我招手,柯南很快就看到了這里,打了飯就坐了過來。
比起他,毛利小五郎反而要更磨蹭一些,注重自己形象的大人需要整理衣服還要打領帶,柯南洗漱套上衣服就先來了。
“早上好,柯南君。”
“早上好,降谷哥哥”
我聽到這個名字愣了一下,咬了口煎餃才又反應過來,這是在叫我沒錯。
但是你干嘛叫得這么猶豫。
“降谷哥哥今天沒有”柯南看著我,說道這里的同時指了指他自己的臉,“這樣沒關系嗎”
哦是指化妝吧
完全沒問題哦,反正也不會
怎么感覺這么累
就像是便秘一樣,就差那么一個契機,讓我一瀉千里好惡心的比喻,我怎么會想到這樣的比喻
而且還是在吃飯的時候。
我有些嫌惡的皺了皺眉。
“降谷哥哥”柯南看著我幾秒內變化的情緒,緩緩打出了一個問號。
“沒事。

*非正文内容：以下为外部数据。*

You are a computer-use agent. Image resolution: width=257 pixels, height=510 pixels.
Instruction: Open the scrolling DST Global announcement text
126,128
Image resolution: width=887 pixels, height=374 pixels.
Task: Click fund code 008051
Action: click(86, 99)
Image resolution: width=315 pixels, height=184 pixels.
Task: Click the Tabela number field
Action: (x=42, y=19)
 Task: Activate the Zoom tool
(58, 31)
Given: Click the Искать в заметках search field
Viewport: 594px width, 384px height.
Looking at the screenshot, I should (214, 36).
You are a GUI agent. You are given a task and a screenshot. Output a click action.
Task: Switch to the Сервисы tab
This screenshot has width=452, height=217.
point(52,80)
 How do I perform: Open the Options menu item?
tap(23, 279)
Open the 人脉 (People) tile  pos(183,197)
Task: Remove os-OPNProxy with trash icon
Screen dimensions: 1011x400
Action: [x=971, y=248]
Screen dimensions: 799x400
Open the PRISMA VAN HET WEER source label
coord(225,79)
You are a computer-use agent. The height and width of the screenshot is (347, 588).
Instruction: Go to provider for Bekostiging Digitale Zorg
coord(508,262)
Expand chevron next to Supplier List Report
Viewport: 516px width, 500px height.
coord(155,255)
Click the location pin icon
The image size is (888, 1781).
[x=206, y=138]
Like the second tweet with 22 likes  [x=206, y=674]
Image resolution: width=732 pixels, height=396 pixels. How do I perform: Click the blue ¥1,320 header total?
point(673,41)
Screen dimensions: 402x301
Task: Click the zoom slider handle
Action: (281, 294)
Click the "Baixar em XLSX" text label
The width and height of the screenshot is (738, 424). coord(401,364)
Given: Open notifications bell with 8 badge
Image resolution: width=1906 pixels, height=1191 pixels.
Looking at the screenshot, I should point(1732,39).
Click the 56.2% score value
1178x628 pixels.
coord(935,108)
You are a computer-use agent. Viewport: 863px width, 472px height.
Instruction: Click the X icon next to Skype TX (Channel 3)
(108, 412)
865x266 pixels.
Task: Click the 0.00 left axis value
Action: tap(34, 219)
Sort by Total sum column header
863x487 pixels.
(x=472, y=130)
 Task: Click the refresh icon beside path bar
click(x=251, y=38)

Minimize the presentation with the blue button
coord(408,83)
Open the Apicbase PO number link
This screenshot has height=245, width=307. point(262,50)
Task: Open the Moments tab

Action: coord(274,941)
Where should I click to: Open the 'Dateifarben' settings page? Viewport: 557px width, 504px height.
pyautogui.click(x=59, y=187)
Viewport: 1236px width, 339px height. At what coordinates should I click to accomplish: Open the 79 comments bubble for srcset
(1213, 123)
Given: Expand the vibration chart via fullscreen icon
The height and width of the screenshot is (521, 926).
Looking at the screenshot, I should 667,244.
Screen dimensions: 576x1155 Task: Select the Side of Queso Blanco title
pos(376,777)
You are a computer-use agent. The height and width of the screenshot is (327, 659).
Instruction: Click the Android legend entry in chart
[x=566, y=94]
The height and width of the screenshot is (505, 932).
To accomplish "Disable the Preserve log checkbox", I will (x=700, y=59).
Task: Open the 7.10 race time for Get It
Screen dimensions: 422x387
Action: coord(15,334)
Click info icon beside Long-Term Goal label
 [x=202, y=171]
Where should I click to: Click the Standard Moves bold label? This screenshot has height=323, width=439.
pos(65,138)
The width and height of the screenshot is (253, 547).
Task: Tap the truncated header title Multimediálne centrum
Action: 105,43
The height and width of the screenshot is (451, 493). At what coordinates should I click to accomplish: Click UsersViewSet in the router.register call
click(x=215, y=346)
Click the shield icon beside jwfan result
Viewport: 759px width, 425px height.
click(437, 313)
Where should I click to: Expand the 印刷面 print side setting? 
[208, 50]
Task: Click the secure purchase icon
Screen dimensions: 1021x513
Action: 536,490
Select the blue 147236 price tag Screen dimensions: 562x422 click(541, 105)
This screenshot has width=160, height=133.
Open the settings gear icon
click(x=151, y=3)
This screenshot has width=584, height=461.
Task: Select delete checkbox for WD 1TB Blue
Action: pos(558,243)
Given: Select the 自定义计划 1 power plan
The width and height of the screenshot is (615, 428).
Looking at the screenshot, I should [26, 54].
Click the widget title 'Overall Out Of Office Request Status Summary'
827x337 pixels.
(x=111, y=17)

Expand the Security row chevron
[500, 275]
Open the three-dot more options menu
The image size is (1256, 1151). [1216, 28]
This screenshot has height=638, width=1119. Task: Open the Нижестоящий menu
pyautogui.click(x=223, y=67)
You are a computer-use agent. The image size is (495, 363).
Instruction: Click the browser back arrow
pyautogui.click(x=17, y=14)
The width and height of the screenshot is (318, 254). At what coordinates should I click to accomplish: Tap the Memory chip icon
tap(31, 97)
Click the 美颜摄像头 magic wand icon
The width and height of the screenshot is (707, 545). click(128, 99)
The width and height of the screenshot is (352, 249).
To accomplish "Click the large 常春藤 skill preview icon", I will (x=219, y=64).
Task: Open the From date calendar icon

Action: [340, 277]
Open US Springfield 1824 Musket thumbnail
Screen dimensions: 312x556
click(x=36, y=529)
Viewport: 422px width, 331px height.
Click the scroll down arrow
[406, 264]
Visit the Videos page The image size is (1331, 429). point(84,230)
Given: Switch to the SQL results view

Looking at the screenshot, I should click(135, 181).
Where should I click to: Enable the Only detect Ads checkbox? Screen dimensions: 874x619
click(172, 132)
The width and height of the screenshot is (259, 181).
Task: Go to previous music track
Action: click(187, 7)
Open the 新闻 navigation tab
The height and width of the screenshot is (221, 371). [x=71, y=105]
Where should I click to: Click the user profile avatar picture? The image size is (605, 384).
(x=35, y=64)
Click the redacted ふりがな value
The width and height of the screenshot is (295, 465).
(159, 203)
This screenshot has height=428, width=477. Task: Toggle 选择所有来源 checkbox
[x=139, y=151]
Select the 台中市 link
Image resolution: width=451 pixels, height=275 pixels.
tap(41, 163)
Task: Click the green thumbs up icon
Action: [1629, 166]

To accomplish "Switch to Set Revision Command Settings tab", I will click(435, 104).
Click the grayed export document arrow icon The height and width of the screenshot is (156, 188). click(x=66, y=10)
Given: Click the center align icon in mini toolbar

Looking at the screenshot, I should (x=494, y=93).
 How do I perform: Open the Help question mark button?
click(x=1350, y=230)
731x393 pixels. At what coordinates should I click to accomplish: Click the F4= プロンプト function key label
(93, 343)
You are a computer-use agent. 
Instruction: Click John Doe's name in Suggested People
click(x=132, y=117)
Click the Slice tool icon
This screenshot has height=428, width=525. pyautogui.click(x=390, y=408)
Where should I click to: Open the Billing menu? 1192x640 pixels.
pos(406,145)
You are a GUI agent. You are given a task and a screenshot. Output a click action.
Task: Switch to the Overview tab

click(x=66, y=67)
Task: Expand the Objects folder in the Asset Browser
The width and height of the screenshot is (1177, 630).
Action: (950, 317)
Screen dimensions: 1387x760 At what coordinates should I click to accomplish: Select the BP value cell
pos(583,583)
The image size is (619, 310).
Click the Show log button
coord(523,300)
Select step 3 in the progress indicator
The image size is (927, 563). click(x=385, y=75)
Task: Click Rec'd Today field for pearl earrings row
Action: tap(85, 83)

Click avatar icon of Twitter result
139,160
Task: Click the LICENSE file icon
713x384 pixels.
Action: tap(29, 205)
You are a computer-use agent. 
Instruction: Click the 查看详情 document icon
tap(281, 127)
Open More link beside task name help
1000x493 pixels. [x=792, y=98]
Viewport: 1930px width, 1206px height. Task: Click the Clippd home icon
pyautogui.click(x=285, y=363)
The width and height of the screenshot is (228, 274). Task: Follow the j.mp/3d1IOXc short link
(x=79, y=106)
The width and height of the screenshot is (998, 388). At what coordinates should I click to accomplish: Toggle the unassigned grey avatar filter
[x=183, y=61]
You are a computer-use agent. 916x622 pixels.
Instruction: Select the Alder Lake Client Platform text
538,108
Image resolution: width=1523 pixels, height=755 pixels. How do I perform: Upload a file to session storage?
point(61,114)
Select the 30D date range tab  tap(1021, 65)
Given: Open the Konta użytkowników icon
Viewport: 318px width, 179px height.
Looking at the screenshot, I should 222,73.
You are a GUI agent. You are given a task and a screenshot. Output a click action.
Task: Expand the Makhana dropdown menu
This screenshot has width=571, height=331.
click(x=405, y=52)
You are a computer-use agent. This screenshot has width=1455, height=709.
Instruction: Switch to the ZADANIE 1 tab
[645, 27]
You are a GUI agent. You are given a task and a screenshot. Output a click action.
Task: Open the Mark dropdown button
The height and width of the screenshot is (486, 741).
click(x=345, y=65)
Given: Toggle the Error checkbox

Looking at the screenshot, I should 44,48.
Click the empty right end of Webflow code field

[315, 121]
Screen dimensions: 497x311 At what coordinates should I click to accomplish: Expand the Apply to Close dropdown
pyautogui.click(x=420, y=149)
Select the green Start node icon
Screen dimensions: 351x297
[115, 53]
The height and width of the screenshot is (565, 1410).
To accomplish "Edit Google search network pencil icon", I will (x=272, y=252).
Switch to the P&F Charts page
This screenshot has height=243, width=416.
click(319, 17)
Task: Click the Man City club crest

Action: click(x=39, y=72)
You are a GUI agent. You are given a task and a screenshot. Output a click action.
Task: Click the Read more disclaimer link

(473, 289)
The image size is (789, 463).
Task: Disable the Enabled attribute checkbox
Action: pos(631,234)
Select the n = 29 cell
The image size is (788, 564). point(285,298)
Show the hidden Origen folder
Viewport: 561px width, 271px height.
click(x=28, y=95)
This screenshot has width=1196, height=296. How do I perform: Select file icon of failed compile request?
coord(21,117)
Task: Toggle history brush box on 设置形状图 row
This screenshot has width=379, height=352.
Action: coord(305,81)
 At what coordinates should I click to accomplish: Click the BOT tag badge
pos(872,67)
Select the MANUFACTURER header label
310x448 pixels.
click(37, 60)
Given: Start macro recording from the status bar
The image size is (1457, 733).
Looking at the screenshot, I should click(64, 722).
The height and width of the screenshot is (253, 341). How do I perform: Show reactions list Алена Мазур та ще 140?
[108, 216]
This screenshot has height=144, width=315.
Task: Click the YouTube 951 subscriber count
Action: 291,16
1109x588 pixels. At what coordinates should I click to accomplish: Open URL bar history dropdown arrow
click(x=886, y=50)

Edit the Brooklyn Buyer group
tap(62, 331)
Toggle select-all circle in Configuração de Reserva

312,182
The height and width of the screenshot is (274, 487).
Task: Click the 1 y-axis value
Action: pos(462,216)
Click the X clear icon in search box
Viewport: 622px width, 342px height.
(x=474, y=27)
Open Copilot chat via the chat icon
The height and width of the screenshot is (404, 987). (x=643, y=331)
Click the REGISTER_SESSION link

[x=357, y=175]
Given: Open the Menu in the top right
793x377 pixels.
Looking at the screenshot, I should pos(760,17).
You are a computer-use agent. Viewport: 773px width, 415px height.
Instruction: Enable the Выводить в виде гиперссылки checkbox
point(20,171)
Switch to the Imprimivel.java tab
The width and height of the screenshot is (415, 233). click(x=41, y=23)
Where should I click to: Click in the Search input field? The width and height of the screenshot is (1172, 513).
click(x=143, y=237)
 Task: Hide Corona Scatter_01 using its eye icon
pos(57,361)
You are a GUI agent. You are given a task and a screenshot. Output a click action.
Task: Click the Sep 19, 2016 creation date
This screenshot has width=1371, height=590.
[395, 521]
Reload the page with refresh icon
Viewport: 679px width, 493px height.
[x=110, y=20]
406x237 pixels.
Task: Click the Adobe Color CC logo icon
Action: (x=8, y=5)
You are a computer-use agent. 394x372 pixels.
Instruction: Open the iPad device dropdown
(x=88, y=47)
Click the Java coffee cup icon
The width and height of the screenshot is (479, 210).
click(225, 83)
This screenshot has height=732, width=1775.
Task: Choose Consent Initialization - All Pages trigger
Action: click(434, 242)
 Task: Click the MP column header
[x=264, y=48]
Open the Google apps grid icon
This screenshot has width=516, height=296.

”我把手機拿出來擺弄了一下,打開掃了一眼信息箱里面有幾條和毛利小五郎的對話,還有幾條和毛利蘭的,有幾條之前工作上的留存信息。
還有一兩條和柯南的
怎么沒有昨天陌生號碼的那一個
我傻了,果然昨天是做夢的嗎
我感覺亂得不行,于是就擺弄著恢復了一下歷史數據,之前不少垃圾廣告信息都被找了回來,但還是沒有我昨天記著的坐標。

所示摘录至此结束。